> _EXTRACTED MATERIAL_:
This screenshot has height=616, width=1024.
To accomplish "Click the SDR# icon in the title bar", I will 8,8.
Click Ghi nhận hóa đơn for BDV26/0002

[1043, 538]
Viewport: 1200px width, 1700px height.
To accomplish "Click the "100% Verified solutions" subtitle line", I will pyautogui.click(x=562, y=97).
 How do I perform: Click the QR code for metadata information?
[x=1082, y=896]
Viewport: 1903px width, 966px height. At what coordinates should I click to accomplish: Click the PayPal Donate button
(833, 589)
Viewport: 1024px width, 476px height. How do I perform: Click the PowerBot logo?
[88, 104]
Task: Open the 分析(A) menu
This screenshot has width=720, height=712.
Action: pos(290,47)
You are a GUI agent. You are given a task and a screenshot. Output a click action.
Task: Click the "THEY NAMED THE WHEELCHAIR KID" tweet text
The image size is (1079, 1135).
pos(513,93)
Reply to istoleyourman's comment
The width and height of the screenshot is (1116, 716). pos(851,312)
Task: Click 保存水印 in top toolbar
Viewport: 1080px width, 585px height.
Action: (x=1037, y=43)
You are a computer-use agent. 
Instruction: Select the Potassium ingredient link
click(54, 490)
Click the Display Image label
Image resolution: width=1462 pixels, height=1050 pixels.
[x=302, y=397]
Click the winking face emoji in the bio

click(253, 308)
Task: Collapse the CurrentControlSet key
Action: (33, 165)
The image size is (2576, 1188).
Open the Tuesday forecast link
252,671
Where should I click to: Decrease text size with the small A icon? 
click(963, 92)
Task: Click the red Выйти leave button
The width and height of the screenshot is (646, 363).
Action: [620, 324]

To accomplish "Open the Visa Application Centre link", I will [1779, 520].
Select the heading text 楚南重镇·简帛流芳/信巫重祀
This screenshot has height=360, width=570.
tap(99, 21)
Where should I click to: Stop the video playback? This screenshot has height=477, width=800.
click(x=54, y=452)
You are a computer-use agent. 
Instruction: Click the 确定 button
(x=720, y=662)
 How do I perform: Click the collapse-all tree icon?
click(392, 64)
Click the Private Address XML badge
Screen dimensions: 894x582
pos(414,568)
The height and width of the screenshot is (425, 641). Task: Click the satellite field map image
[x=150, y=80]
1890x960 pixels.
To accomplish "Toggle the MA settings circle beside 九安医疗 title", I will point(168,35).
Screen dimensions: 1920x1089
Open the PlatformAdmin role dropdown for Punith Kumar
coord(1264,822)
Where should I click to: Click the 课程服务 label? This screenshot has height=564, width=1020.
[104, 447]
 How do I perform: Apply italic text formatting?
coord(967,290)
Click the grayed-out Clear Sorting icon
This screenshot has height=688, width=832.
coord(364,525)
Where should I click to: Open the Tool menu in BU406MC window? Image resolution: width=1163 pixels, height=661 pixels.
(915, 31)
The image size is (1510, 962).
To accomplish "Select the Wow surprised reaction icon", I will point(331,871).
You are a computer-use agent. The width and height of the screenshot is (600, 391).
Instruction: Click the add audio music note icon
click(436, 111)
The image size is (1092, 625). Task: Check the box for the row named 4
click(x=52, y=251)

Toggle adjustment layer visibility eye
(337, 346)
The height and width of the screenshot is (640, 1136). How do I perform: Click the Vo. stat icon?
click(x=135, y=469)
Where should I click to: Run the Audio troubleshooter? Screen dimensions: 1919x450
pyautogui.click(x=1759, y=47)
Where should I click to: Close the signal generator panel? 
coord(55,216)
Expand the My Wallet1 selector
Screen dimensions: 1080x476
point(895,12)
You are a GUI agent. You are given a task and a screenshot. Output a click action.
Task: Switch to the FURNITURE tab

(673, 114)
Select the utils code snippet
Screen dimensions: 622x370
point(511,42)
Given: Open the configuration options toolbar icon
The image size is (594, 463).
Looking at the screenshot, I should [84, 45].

> _PROBLEM TO WORK ON_: Output the lines of the entries as a Markdown table with columns No. and Line, starting at the line containing "The image size is (1092, 625)." and ending at the final line of the entries. Number the rows in order and omit blank lines.

> _TASK ANSWER_:
| No. | Line |
|---|---|
| 1 | The image size is (1092, 625). Task: Check the box for the row named 4 |
| 2 | click(x=52, y=251) |
| 3 | Toggle adjustment layer visibility eye |
| 4 | (337, 346) |
| 5 | The height and width of the screenshot is (640, 1136). How do I perform: Click the Vo. stat icon? |
| 6 | click(x=135, y=469) |
| 7 | Where should I click to: Run the Audio troubleshooter? Screen dimensions: 1919x450 |
| 8 | pyautogui.click(x=1759, y=47) |
| 9 | Where should I click to: Close the signal generator panel?  |
| 10 | coord(55,216) |
| 11 | Expand the My Wallet1 selector |
| 12 | Screen dimensions: 1080x476 |
| 13 | point(895,12) |
| 14 | You are a GUI agent. You are given a task and a screenshot. Output a click action. |
| 15 | Task: Switch to the FURNITURE tab |
| 16 | (673, 114) |
| 17 | Select the utils code snippet |
| 18 | Screen dimensions: 622x370 |
| 19 | point(511,42) |
| 20 | Given: Open the configuration options toolbar icon |
| 21 | The image size is (594, 463). |
| 22 | Looking at the screenshot, I should [84, 45]. |